Thursday, February 22, 2007

in the interest of posting something of interest...

an older story... first published a few years ago at The Cafe Irreal. i'm fond enough to want to keep sharing it. also, it's short.


A long time ago I lived with a woman with whom I was madly in love. She had flat fingers and long white hair, and she coughed in the bathtub through the lungs of a lingering cold. We never spoke a single word to each other.

Instead of conversations we would make love. If she wanted to tell me about her day she would climb on top of me. If I needed to ask her to pass me the salt at dinner I would make love to her, and when we were done she would wink and hand me the pepper.

I always wondered what it would sound like for her to say my name. Would I even recognize the word?

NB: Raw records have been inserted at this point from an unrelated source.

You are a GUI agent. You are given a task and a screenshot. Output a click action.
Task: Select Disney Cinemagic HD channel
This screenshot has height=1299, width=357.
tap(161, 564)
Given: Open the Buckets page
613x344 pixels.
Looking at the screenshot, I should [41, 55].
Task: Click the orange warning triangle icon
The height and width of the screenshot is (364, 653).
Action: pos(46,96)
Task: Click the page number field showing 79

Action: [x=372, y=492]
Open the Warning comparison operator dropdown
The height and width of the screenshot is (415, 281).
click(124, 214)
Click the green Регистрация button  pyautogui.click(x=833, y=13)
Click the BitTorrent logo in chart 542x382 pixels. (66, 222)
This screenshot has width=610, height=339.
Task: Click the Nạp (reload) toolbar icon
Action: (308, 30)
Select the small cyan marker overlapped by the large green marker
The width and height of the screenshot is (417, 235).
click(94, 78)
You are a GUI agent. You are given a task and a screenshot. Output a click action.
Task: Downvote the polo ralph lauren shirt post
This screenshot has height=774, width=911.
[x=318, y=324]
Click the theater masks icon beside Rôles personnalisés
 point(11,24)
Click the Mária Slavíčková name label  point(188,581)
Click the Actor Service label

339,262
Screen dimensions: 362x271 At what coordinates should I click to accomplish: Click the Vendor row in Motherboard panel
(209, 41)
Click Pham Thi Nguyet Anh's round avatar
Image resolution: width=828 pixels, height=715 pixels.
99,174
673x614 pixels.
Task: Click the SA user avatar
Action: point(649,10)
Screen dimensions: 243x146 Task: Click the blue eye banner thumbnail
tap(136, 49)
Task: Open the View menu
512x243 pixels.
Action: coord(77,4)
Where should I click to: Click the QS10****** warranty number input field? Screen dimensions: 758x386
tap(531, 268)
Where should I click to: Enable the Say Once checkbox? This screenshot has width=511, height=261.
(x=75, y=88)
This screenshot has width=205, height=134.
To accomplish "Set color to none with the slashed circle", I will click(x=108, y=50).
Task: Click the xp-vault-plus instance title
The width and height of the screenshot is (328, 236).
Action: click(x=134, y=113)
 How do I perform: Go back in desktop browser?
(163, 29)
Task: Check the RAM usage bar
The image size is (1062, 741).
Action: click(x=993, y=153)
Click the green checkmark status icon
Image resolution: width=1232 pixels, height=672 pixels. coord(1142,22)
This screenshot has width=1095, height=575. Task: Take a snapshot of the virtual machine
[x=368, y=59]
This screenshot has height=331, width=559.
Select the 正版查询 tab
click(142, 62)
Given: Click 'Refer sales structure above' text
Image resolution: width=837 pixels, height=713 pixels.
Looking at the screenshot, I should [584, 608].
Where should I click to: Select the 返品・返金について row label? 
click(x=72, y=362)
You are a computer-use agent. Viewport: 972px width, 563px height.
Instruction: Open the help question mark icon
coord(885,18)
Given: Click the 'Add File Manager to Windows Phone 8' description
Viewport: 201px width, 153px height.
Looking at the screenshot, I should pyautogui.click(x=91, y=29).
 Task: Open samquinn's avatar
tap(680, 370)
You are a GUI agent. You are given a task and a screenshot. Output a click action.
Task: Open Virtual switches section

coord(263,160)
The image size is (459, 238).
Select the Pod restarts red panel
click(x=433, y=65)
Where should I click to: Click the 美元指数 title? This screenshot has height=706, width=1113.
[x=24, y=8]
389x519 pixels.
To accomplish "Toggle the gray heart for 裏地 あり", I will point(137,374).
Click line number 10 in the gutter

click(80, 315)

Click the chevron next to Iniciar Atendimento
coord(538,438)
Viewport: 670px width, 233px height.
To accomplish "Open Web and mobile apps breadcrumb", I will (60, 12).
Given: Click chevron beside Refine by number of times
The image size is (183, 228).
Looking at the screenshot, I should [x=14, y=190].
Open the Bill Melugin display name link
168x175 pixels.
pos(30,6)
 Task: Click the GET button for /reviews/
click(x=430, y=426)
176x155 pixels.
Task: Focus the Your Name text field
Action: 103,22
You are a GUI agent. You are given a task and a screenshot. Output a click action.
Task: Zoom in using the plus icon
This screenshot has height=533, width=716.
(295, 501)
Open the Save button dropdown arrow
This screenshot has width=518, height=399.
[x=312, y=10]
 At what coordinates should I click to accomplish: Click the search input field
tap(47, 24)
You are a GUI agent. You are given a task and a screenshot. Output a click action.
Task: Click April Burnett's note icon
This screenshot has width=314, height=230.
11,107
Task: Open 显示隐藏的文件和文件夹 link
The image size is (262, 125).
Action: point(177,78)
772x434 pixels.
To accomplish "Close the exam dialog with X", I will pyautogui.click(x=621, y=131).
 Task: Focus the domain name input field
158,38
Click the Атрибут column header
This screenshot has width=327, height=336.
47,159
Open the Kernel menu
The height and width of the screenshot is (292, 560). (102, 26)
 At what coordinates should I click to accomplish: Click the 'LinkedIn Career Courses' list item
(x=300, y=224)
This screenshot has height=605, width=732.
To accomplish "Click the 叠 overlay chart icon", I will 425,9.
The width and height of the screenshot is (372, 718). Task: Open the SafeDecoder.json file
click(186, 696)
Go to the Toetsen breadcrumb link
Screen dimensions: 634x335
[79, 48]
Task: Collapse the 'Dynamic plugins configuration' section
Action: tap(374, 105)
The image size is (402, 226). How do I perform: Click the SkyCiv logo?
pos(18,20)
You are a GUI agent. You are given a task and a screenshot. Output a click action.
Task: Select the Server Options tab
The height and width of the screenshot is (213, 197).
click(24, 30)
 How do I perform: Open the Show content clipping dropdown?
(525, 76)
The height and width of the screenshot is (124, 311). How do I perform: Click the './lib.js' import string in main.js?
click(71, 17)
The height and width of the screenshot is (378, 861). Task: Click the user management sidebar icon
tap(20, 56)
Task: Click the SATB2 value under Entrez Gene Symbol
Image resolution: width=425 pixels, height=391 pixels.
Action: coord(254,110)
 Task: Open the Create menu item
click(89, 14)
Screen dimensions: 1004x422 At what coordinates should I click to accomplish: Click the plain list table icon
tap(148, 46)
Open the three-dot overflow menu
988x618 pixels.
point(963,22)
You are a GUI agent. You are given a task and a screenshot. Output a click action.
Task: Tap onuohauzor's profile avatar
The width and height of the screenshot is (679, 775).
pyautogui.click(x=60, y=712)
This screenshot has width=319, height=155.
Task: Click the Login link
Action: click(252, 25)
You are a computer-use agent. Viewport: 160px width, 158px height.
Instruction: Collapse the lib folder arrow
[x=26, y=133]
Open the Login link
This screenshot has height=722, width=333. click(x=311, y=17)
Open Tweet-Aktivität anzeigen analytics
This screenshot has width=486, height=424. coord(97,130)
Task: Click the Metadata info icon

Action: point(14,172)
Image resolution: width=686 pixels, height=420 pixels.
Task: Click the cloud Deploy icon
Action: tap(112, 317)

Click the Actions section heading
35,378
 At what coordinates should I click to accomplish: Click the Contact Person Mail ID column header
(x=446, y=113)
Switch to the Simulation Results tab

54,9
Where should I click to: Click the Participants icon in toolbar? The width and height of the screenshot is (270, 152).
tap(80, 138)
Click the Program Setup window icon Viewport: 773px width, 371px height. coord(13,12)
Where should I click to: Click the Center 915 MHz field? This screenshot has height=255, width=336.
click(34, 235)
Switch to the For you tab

In the early months of our relationship we made love as if we were planning an expedition to another planet. We figured let's at least plan it if we can't do it. Planning is the fun part anyway. The doing of the thing would only be a lot of peril and hard work and who needs that?

The old folks told me, You're wasting your time on this relationship. The two of you never even talk anymore.

We never talked to begin with, I told them.

Wasting your youth, they said. You're wasting your youth on pipe dreams and outer space and expeditions and silent romances.

But isn't that what youth is for--to be wasted?

My youth was like a spring storm in a monastery. It was making love with my clothes on in a field where those who have lost their faith come to be baptized into profanity. She was like a baptism of sleep, submerged in the dreams of the mute.

One morning I woke up after a good long three years with her. Three years with a woman I never spoke a word to. I was thirsty and she walked me to the door. She seemed to know what was coming even though I did not. I had only decided to go out for some orange juice.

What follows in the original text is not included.